To scrape PDFs from a website, first crawl the page to collect PDF URLs, then pass each link to a document parser that converts the file to structured text. The approach depends on how PDFs are served: directly linked .pdf files are straightforward to collect and parse, but embedded JavaScript viewers (like Scholarvox or FlipHTML5) load documents page by page, making the underlying file inaccessible through a plain HTTP request and requiring browser automation or a managed API instead.
| Source type | How PDFs are served | Approach |
|---|---|---|
| Direct links | Static .pdf URL in anchor tag | Crawl page, collect URLs, pass to parser |
| Embedded viewer (JS) | Document loaded page by page via JS | Browser automation or managed API |
| Authenticated portal | PDF behind login or session | Auth flow required before access |
| Paginated viewer | Each page fetched as a separate request | Intercept requests or use API |
For directly linked PDFs, crawl the page to collect URLs, then pass each one to a document parser. For embedded or paginated viewers, the underlying PDF URL may not be exposed at all, so tooling that drives a browser is required to intercept the actual document fetch.
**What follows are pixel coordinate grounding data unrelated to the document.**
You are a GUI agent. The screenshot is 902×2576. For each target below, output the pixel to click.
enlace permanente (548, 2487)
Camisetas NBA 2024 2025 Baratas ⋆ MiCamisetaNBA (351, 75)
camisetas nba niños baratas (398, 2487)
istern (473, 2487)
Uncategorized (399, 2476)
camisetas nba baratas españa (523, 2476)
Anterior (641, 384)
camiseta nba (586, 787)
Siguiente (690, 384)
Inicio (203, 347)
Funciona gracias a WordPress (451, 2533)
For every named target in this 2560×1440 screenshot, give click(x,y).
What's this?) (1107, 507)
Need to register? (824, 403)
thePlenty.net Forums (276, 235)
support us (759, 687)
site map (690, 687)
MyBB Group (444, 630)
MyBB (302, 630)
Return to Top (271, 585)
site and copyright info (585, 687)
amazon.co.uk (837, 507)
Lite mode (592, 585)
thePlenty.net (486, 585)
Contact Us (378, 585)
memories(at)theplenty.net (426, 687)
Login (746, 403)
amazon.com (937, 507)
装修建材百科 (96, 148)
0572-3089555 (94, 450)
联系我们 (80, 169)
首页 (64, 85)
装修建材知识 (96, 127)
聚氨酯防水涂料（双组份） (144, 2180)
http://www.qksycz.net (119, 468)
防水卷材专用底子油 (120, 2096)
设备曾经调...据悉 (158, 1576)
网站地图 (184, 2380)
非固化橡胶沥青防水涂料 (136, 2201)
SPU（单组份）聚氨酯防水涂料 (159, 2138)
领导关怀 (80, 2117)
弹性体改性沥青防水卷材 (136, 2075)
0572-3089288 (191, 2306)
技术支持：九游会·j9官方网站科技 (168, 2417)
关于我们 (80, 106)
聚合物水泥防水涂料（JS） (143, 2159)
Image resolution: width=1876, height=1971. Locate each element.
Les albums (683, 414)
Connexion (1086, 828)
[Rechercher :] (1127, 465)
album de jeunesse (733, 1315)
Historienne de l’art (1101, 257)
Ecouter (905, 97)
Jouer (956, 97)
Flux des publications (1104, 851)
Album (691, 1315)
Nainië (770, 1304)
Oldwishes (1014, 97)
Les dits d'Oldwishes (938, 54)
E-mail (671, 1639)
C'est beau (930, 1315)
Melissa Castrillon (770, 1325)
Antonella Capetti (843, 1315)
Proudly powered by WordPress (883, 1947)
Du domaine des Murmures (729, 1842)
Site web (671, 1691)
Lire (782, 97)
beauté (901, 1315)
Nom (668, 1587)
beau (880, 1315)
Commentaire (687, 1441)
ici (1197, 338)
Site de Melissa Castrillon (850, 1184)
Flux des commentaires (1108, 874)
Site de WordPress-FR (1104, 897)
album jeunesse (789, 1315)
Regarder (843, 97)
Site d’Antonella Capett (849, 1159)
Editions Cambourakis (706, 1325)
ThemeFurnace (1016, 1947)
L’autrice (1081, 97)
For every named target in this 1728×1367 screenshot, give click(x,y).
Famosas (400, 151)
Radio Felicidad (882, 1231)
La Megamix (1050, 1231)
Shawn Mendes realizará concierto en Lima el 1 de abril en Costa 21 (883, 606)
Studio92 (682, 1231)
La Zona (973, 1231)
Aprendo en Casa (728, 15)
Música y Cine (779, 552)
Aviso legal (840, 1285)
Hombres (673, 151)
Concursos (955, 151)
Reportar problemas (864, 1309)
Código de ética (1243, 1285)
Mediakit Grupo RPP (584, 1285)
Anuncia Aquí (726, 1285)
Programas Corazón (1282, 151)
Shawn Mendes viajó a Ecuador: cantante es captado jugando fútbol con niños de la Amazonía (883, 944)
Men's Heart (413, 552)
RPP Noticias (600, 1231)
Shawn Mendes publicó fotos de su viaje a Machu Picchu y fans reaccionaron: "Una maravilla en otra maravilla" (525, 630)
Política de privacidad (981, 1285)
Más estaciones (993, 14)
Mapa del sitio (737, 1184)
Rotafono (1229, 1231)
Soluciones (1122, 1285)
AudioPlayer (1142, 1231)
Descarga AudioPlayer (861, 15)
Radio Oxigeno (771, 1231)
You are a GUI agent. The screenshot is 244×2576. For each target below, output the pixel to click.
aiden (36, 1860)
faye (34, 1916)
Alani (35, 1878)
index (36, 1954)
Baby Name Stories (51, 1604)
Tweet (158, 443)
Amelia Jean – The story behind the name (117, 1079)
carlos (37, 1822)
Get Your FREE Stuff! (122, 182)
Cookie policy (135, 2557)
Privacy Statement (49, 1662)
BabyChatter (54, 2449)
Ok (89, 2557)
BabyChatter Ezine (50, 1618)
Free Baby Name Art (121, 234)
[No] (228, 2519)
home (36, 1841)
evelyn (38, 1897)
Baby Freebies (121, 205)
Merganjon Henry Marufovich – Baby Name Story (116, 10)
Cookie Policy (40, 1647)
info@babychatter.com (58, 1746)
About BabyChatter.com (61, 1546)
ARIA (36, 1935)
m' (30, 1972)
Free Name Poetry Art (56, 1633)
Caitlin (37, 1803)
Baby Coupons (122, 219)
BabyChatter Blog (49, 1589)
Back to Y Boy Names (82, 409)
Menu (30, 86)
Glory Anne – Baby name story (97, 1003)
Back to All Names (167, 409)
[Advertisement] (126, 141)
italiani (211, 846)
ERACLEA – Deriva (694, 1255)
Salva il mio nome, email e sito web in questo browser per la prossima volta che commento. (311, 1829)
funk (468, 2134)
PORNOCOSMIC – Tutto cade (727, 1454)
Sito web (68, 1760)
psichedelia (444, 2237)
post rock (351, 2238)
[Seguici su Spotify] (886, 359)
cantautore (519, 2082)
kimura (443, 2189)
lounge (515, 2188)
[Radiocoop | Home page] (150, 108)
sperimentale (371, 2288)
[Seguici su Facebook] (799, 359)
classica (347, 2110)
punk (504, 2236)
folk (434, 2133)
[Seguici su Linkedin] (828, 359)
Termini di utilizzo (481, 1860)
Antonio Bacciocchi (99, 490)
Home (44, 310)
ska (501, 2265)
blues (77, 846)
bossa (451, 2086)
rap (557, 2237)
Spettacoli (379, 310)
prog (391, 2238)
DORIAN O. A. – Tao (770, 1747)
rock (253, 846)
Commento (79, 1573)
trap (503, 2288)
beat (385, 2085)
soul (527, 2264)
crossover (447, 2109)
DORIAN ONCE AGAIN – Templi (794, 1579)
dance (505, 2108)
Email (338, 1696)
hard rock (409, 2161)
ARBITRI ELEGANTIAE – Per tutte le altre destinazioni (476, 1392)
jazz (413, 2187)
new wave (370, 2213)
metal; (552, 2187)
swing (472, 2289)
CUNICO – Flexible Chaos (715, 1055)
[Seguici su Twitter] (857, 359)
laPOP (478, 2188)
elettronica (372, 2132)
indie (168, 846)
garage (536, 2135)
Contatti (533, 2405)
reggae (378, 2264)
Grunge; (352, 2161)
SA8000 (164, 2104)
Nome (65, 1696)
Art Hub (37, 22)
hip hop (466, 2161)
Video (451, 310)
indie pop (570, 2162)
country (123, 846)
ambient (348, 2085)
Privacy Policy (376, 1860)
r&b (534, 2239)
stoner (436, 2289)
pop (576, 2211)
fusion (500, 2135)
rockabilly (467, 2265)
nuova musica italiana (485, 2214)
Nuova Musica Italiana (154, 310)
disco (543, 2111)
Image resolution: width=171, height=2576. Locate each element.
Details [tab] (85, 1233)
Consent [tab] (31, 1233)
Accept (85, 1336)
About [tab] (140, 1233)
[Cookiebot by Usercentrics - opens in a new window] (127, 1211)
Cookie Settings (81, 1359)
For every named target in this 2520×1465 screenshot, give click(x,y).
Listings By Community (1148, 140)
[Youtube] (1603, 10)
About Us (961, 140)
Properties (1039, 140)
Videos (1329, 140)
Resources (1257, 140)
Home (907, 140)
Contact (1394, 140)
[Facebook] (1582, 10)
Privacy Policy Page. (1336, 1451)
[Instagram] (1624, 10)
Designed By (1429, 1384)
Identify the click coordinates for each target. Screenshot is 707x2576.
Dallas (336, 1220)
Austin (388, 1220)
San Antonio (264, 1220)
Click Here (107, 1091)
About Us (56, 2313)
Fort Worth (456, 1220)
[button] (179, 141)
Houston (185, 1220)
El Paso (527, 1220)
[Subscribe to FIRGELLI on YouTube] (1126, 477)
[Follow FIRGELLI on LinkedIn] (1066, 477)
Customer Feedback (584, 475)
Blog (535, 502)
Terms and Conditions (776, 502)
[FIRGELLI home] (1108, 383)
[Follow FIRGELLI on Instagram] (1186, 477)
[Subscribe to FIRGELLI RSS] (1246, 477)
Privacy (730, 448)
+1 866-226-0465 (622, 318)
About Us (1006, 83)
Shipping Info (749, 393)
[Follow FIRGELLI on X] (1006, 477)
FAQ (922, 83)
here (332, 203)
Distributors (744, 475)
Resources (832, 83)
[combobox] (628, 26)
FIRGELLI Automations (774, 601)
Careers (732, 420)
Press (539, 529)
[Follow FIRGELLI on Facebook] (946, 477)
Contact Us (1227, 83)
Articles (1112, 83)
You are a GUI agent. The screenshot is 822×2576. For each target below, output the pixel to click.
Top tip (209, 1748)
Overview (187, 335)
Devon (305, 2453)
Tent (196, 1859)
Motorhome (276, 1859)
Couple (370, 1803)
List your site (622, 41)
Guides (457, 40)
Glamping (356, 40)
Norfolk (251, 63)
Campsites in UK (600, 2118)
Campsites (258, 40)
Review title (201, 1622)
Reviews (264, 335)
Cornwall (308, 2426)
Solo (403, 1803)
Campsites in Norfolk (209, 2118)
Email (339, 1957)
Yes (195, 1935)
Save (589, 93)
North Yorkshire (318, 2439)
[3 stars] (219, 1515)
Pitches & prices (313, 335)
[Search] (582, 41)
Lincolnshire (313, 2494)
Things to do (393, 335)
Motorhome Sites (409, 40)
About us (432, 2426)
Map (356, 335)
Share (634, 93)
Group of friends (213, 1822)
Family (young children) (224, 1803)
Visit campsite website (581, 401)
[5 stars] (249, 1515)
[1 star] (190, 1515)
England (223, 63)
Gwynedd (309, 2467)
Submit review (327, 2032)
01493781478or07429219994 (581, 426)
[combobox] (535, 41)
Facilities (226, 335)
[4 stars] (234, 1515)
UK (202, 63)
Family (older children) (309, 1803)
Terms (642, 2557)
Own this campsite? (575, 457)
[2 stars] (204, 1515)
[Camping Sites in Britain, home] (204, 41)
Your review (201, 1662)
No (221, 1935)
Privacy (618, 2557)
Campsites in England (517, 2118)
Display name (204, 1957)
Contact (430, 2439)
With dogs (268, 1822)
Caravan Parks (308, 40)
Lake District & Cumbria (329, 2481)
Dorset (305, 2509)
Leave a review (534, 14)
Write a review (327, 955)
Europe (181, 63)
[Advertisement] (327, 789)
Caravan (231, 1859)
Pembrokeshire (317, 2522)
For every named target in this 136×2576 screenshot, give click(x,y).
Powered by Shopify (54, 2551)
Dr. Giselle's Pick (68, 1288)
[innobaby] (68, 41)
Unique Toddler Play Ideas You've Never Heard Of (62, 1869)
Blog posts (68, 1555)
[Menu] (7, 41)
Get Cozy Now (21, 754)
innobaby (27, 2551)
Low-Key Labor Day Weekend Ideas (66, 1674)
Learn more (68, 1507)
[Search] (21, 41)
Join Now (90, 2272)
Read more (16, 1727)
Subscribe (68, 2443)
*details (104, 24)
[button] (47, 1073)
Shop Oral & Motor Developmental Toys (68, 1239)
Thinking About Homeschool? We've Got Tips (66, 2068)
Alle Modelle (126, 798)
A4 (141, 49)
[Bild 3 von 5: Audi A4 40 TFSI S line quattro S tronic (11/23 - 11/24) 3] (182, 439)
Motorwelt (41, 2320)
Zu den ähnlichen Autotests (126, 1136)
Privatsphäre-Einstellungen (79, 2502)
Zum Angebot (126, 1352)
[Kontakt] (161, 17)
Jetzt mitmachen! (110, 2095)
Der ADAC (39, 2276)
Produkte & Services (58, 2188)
For web-hosted PDFs, Firecrawl's scrape endpoint with document parsing accepts any accessible PDF URL and returns clean Markdown. Use the Crawl API to extract all PDF links from a site first, then pass each URL to scrape. For local or non-public documents, upload them directly to the /parse endpoint. For scanned PDFs, set mode: "ocr" to run OCR across all pages before returning content. The engine handling this is Fire-PDF, which classifies pages automatically and processes text-based content natively without GPU, averaging under 400ms per page for mixed documents. For a side-by-side comparison of PDF parsers for web scraping and AI workflows—including open-source options like Docling, Marker-PDF, and LlamaParse—see the dedicated guide. For a broader evaluation of managed document parsing APIs — covering PDF parsing APIs, document extraction APIs, and AI document processing services — see the best document parsing APIs guide. For parsing local or non-public PDF files (rather than web-hosted URLs), the /parse endpoint accepts direct file uploads and returns the same clean Markdown output.
from firecrawl import Firecrawl
firecrawl = Firecrawl(api_key="fc-YOUR-API-KEY")
doc = firecrawl.scrape("https://example.com/report.pdf", formats=["markdown"])
print(doc.markdown)